Trent wanted to go to a winery this year so Melfy suggested Noboleis Winery in Augusta. We had never been there before but a quick Internet search revealed it met our two main qualifications for being an acceptable winery. 1) It sold wine. 2) You could bring your own food. As a bonus, Noboleis was 3 miles closer to home than Balducci’s, which was our previous winery of choice.

After almost being run off the road by motorcycle thugs, we made it to Noboleis around 11:30 a.m. It was a gloriously beautiful day, which is a wonder given that it’s been raining almost every day for a month. We were greeted by the Finley clan and Stevie, who had already set up tables.

The sun was out, so I had on my Thule hat. Tim’s eyes light up.

“Where’d you get that hat? I was looking at buying my bike rack from them.”

“Hitch mount or roof?”

“Hitch mount.”

“1-and-a-half inch or 2 inch?”

“2 inch.”

“Platform style or hanging?”

“Platform.”

“Thule or Yakima?”

“I went with Swagman.”

“Nice.”

Then he tells me he needs a kayak carrier and we go through that discussion and I realize that for the first time in my life I’m having a conversation with a man that’s not about nerd stuff. What has happened to me?

17951969_10155408896019728_6736042279323204853_nAt that point the guest of honor arrives with her parents and we all settle in for a lovely day of drinking and eating and chatting. In addition to wine the business also offers pizza and other food. We ordered a couple of tasty pies and ate and drank our fill.

Noboleis quickly became our new favorite winery. Sorry Balducci’s, your pizza is better but Nobo is less crowded, has a lovelier view, is 3 miles closer and they don’t check your coolers at the door. Which is not to say that we brought in our own water and soda – which is against the rules – but we could have if we’d known they don’t check your coolers at the door. Which is not to say we’ll do that next time, and why is it so wrong to bring our own water and soda anyway? It’s not like we didn’t spend a small fortune on wine and pizza that day.
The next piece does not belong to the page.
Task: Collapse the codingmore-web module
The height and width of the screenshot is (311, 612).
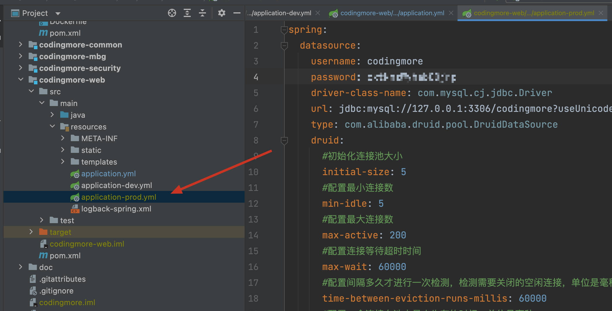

bday winery2They also have a nice photo op spot, so we took advantage of that. My camera phone isn’t that great but Stevie had a real camera so it all worked out. Did I mention the weather was glorious? And the place wasn’t nearly as crowded as I thought it would be. I think going to wineries is more of a fall thing that a spring thing. Maybe. Or maybe everyone was at the zoo. Good.

By 5 p.m. things were winding down. The Brashares had already left for an Easter Egg hunt. Cindy B, who had promised us a crate of White Castle burgers, texted to say she was unable to make it. I was sad, but too full of pizza to be too upset (aside from the fact that I was really upset about not seeing Cindy — of course). Andrew was starting to get antsy so we figured it was time to head back to St. Charles. After considerable hugging we bid everyone farewell and declared the outing an unqualified success.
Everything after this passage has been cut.